Problem to work on :: Reproduce each of the entries that follow, exactly.

Stored items:
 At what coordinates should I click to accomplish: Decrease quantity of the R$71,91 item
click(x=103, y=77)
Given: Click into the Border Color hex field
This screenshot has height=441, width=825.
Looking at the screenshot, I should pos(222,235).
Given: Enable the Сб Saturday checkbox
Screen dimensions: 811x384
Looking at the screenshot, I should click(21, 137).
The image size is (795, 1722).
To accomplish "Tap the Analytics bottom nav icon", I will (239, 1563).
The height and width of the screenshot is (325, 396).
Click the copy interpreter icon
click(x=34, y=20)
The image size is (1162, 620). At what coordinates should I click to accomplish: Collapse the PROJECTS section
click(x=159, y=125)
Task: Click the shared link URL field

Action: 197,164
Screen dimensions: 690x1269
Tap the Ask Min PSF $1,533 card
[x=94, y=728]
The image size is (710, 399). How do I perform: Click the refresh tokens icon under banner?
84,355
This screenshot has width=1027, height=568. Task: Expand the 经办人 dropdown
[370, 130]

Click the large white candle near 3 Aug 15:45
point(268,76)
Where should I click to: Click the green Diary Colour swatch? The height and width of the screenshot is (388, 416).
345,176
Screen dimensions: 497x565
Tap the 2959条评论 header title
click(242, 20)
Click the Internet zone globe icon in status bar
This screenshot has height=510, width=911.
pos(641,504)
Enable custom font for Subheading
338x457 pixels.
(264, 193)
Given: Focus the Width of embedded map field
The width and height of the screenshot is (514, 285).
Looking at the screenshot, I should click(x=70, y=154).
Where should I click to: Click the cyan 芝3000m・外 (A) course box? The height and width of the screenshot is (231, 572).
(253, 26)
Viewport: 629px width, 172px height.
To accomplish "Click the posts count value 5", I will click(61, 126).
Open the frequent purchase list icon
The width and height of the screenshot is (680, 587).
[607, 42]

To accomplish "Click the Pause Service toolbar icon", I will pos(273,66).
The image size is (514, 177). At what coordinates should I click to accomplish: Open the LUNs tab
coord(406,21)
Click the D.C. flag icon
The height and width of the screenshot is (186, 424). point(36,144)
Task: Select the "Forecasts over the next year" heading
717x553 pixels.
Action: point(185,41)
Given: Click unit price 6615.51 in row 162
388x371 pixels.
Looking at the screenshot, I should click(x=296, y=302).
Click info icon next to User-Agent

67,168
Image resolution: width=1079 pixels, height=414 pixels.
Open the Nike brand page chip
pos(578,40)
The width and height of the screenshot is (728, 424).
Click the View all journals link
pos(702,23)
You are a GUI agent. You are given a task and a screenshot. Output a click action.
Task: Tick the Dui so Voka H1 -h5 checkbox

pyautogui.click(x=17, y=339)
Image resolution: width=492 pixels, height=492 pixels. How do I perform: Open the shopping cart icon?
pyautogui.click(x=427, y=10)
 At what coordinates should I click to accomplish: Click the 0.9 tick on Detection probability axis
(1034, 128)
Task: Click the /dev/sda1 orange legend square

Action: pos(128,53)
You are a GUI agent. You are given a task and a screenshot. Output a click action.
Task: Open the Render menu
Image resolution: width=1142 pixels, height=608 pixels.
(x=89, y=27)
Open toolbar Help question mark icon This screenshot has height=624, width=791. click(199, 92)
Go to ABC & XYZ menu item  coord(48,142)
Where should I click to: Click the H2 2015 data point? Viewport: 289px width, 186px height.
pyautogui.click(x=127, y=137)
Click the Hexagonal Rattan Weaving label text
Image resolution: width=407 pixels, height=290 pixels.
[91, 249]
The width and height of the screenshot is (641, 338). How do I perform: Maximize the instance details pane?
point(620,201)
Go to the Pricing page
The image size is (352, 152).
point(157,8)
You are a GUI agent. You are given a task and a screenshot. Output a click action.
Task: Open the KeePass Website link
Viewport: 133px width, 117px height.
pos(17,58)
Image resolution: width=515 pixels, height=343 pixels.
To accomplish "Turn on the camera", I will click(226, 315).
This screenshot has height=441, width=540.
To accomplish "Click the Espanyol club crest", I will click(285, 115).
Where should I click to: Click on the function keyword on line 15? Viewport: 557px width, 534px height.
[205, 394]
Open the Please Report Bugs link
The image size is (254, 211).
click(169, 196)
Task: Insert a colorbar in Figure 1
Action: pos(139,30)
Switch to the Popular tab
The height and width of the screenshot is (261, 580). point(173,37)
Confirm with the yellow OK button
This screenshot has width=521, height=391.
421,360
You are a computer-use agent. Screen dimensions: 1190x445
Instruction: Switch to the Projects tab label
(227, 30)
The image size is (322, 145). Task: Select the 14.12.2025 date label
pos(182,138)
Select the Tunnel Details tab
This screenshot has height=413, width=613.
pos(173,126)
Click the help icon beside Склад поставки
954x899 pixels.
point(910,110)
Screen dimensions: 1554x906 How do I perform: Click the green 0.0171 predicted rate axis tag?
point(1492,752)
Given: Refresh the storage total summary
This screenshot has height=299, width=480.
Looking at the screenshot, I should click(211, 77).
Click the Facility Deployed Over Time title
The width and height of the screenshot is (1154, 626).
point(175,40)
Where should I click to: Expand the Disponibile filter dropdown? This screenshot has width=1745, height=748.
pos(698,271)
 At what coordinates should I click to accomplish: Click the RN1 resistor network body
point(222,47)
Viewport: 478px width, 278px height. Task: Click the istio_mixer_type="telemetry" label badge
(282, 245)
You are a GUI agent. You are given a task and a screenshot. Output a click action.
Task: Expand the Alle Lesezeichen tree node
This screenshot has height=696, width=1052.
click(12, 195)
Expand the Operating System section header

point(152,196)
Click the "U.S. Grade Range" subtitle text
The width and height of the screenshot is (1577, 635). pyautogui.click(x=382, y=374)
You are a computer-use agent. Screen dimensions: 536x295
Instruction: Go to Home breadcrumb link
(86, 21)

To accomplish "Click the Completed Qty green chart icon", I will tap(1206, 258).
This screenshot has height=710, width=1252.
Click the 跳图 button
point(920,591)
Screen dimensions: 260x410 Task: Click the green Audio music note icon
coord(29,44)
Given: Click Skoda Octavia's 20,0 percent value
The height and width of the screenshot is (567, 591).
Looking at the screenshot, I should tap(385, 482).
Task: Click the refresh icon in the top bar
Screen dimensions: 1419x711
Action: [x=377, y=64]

Exercise result ::
 At what coordinates should I click to accomplish: Decrease quantity of the R$71,91 item
click(x=103, y=77)
Given: Click into the Border Color hex field
This screenshot has height=441, width=825.
Looking at the screenshot, I should pos(222,235).
Given: Enable the Сб Saturday checkbox
Screen dimensions: 811x384
Looking at the screenshot, I should click(21, 137).
The image size is (795, 1722).
To accomplish "Tap the Analytics bottom nav icon", I will (239, 1563).
The height and width of the screenshot is (325, 396).
Click the copy interpreter icon
click(x=34, y=20)
The image size is (1162, 620). At what coordinates should I click to accomplish: Collapse the PROJECTS section
click(x=159, y=125)
Task: Click the shared link URL field

Action: 197,164
Screen dimensions: 690x1269
Tap the Ask Min PSF $1,533 card
[x=94, y=728]
The image size is (710, 399). How do I perform: Click the refresh tokens icon under banner?
84,355
This screenshot has width=1027, height=568. Task: Expand the 经办人 dropdown
[370, 130]

Click the large white candle near 3 Aug 15:45
point(268,76)
Where should I click to: Click the green Diary Colour swatch? The height and width of the screenshot is (388, 416).
345,176
Screen dimensions: 497x565
Tap the 2959条评论 header title
click(242, 20)
Click the Internet zone globe icon in status bar
This screenshot has height=510, width=911.
pos(641,504)
Enable custom font for Subheading
338x457 pixels.
(264, 193)
Given: Focus the Width of embedded map field
The width and height of the screenshot is (514, 285).
Looking at the screenshot, I should click(x=70, y=154).
Where should I click to: Click the cyan 芝3000m・外 (A) course box? The height and width of the screenshot is (231, 572).
(253, 26)
Viewport: 629px width, 172px height.
To accomplish "Click the posts count value 5", I will click(61, 126).
Open the frequent purchase list icon
The width and height of the screenshot is (680, 587).
[607, 42]

To accomplish "Click the Pause Service toolbar icon", I will pos(273,66).
The image size is (514, 177). At what coordinates should I click to accomplish: Open the LUNs tab
coord(406,21)
Click the D.C. flag icon
The height and width of the screenshot is (186, 424). point(36,144)
Task: Select the "Forecasts over the next year" heading
717x553 pixels.
Action: point(185,41)
Given: Click unit price 6615.51 in row 162
388x371 pixels.
Looking at the screenshot, I should click(x=296, y=302).
Click info icon next to User-Agent

67,168
Image resolution: width=1079 pixels, height=414 pixels.
Open the Nike brand page chip
pos(578,40)
The width and height of the screenshot is (728, 424).
Click the View all journals link
pos(702,23)
You are a GUI agent. You are given a task and a screenshot. Output a click action.
Task: Tick the Dui so Voka H1 -h5 checkbox

pyautogui.click(x=17, y=339)
Image resolution: width=492 pixels, height=492 pixels. How do I perform: Open the shopping cart icon?
pyautogui.click(x=427, y=10)
 At what coordinates should I click to accomplish: Click the 0.9 tick on Detection probability axis
(1034, 128)
Task: Click the /dev/sda1 orange legend square

Action: pos(128,53)
You are a GUI agent. You are given a task and a screenshot. Output a click action.
Task: Open the Render menu
Image resolution: width=1142 pixels, height=608 pixels.
(x=89, y=27)
Open toolbar Help question mark icon This screenshot has height=624, width=791. click(199, 92)
Go to ABC & XYZ menu item  coord(48,142)
Where should I click to: Click the H2 2015 data point? Viewport: 289px width, 186px height.
pyautogui.click(x=127, y=137)
Click the Hexagonal Rattan Weaving label text
Image resolution: width=407 pixels, height=290 pixels.
[91, 249]
The width and height of the screenshot is (641, 338). How do I perform: Maximize the instance details pane?
point(620,201)
Go to the Pricing page
The image size is (352, 152).
point(157,8)
You are a GUI agent. You are given a task and a screenshot. Output a click action.
Task: Open the KeePass Website link
Viewport: 133px width, 117px height.
pos(17,58)
Image resolution: width=515 pixels, height=343 pixels.
To accomplish "Turn on the camera", I will click(226, 315).
This screenshot has height=441, width=540.
To accomplish "Click the Espanyol club crest", I will click(285, 115).
Where should I click to: Click on the function keyword on line 15? Viewport: 557px width, 534px height.
[205, 394]
Open the Please Report Bugs link
The image size is (254, 211).
click(169, 196)
Task: Insert a colorbar in Figure 1
Action: pos(139,30)
Switch to the Popular tab
The height and width of the screenshot is (261, 580). point(173,37)
Confirm with the yellow OK button
This screenshot has width=521, height=391.
421,360
You are a computer-use agent. Screen dimensions: 1190x445
Instruction: Switch to the Projects tab label
(227, 30)
The image size is (322, 145). Task: Select the 14.12.2025 date label
pos(182,138)
Select the Tunnel Details tab
This screenshot has height=413, width=613.
pos(173,126)
Click the help icon beside Склад поставки
954x899 pixels.
point(910,110)
Screen dimensions: 1554x906 How do I perform: Click the green 0.0171 predicted rate axis tag?
point(1492,752)
Given: Refresh the storage total summary
This screenshot has height=299, width=480.
Looking at the screenshot, I should click(211, 77).
Click the Facility Deployed Over Time title
The width and height of the screenshot is (1154, 626).
point(175,40)
Where should I click to: Expand the Disponibile filter dropdown? This screenshot has width=1745, height=748.
pos(698,271)
 At what coordinates should I click to accomplish: Click the RN1 resistor network body
point(222,47)
Viewport: 478px width, 278px height. Task: Click the istio_mixer_type="telemetry" label badge
(282, 245)
You are a GUI agent. You are given a task and a screenshot. Output a click action.
Task: Expand the Alle Lesezeichen tree node
This screenshot has height=696, width=1052.
click(12, 195)
Expand the Operating System section header

point(152,196)
Click the "U.S. Grade Range" subtitle text
The width and height of the screenshot is (1577, 635). pyautogui.click(x=382, y=374)
You are a computer-use agent. Screen dimensions: 536x295
Instruction: Go to Home breadcrumb link
(86, 21)

To accomplish "Click the Completed Qty green chart icon", I will tap(1206, 258).
This screenshot has height=710, width=1252.
Click the 跳图 button
point(920,591)
Screen dimensions: 260x410 Task: Click the green Audio music note icon
coord(29,44)
Given: Click Skoda Octavia's 20,0 percent value
The height and width of the screenshot is (567, 591).
Looking at the screenshot, I should tap(385, 482).
Task: Click the refresh icon in the top bar
Screen dimensions: 1419x711
Action: [x=377, y=64]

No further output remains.